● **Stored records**
□ □ □

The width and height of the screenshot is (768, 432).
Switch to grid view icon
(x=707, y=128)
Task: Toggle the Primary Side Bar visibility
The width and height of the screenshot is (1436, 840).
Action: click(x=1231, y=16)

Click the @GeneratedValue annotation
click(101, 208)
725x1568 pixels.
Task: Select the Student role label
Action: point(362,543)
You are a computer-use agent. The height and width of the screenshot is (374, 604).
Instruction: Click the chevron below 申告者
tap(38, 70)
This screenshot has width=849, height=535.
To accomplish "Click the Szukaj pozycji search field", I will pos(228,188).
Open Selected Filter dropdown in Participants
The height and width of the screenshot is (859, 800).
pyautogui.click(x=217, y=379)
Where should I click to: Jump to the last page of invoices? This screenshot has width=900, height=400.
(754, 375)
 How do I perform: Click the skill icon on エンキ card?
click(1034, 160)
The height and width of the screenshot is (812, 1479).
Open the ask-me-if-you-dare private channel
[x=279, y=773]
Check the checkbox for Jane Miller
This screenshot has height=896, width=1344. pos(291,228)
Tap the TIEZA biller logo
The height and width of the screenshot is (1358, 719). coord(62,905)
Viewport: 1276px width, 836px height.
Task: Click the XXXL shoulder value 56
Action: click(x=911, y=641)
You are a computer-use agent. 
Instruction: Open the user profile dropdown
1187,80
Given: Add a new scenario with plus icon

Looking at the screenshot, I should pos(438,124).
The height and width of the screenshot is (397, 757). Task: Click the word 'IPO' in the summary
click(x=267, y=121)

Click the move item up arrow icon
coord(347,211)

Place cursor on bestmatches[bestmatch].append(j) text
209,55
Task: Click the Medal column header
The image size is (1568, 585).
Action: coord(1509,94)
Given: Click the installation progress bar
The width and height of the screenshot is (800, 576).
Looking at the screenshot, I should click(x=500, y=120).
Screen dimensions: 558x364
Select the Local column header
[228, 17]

□ □ □

● **Directions for this task**
Say how many lines in the entries contain the string "computer". Nothing else belongs in the reply.

● **Solution to this task**
2